Erst ab ungefähr Anfang Juni zählen die getöteten Zwergwale für die Quote. Vorher dürfen die Walfänger so viele Zwergwale fangen, wie sie wollen, ohne dass dies auf die Quote angerechnet wird. Die Quote beträgt in dieser Saison 880 Zwergwale (in der vergangenen Saison war die Quote mit 1286 deutlich höher). Unseren Informationen zufolge wurden bisher rund 300 Zwergwale getötet.

13. Juni: In Svolvaer ist es ruhig. Die Nystrand war auf der Jagd, kehrt aber ohne Wale getötet zu haben zurück nach Röst. Die Nordfangst befindet sich noch immer an der Werft in Svolvaer.

14. Juni: Wir finden bedenkliche Mengen Walblubber (wahrscheinlich mit Quecksilber und PCBs kontaminiertes Walfett) vor der Fabrik Lofothval AS in Svolvaer. Eines davon haben wir untersucht und entsorgt.

Mittags kommt es zu einem Konfliktgespräch mit Rune Frovik, dem Inhaber der Walfleischfabrik. Er erklärt uns, dass es eine natürliche Art des Recyclings sei, Walreste wieder ins Meer zu werfen. Da der Ozean ja groß sei, wäre die Belastung nicht so hoch! Bei der Frage nach der Quote und der Feststellung, dass ja immerhin 1 Prozent der Population gefangen wird – ungeborene Waljunge nicht mitgerechnet – winkt Rune Frovik ab und fragt, ob er ein Foto von uns machen dürfe. Wir lassen es zu.

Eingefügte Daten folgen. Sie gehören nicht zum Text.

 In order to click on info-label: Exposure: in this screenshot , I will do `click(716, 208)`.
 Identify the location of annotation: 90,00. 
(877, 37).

Die Jagd sei notwendig, meint Rune Frovik, weil es sonst zu viele Zwergwale geben würde (ein häufig angeführtes Argument der Jagd-Lobby). Er bestreitet, dass sich ein Großteil der Schadstoffe im Fett und nicht im Fleisch befindet. Auf die Frage, warum Japan den gelieferten Speck wegen zu hoher Belastung nun zurückgewiesen hat, weicht er aus und sagt, er würde ja nicht Exportieren – und ja, es sei illegal! Möglicherweise bekommen wir in der nächsten Woche ein ausführliches Interview.

15. Juni : Nach drei Tagen Pause ist der Marktstand wieder geöffnet. Kunden für Walfleisch lassen sich aber nicht blicken. In der Fabrik ist es ruhig. Am Mittag absolvieren wir die ersten Testflüge mit unserer Drohne „Krake“.

16. Juni: Im Rahmen einer Routine-Kontrolle wollen wir nach Walen Ausschau halten, die sich zur Zeit im Vestfjord aufhalten. Seit die seismischen Tests ausgesetzt wurden, kehrt etwas Leben zurück. Vermutlich sind sogar zwei Buckelwale vor Ort! Dann machen wir einen Walfänger aus, der sich beim Auswerten des Filmmaterials als die Reinefangst entpuppt! Den Aktivitäten an Bord zufolge wurde kurz vorher wahrscheinlich ein Zwergwal erlegt. Zum Entladen fährt das Schiff aber nicht nach Svolvaer, sondern in die Fabrik Hopen Fisk AS bei Hopen.

17. Juni: Morgens fahren wir nach Hopen zur Fabrik Hopen Fisk AS. Wir können kurz zum Anleger vordringen und die Reinefangst identifizieren, werden dann aber schnell weggejagt. Per klettert auf den Berg, während Michael versucht, über den Sumpf eine freie Sicht zu bekommen. Dies gelingt, Per wird verständigt und wir können filmen, wie Walfleisch von Bord abtransportiert wird! Die Stücke sind unglaublich groß.

Nach dem Bearbeiten des Materials können wir die Rowenta 2 ausmachen, die voll beladen an Svolvaer vorbei direkt nach Reine fährt. Dies bestätigt unsere Vermutung, dass nun – in der „offiziellen“ Quoten-Zeit – wieder alle Fabriken in Betrieb gehen! (70 Prozent von ihnen arbeiten für Lofothval AS) Somit sind die Aussagen der Fabriken und Kontakte, dass nur in Svolvaer entladen werde, nicht mehr gültig. Das ist für uns ein Rückschlag, da wir in einem sehr kleinen Team arbeiten und nun Probleme bekommen werden, alle zu überwachen.

Am Wochenende findet kein Einsatz statt! In Svolvaer ist kein Betrieb und die restlichen Schiffe kommen erst Anfang der nächsten Woche. Wir suchen nun nach Helfern vor Ort, um größere Flächen abdecken zu können.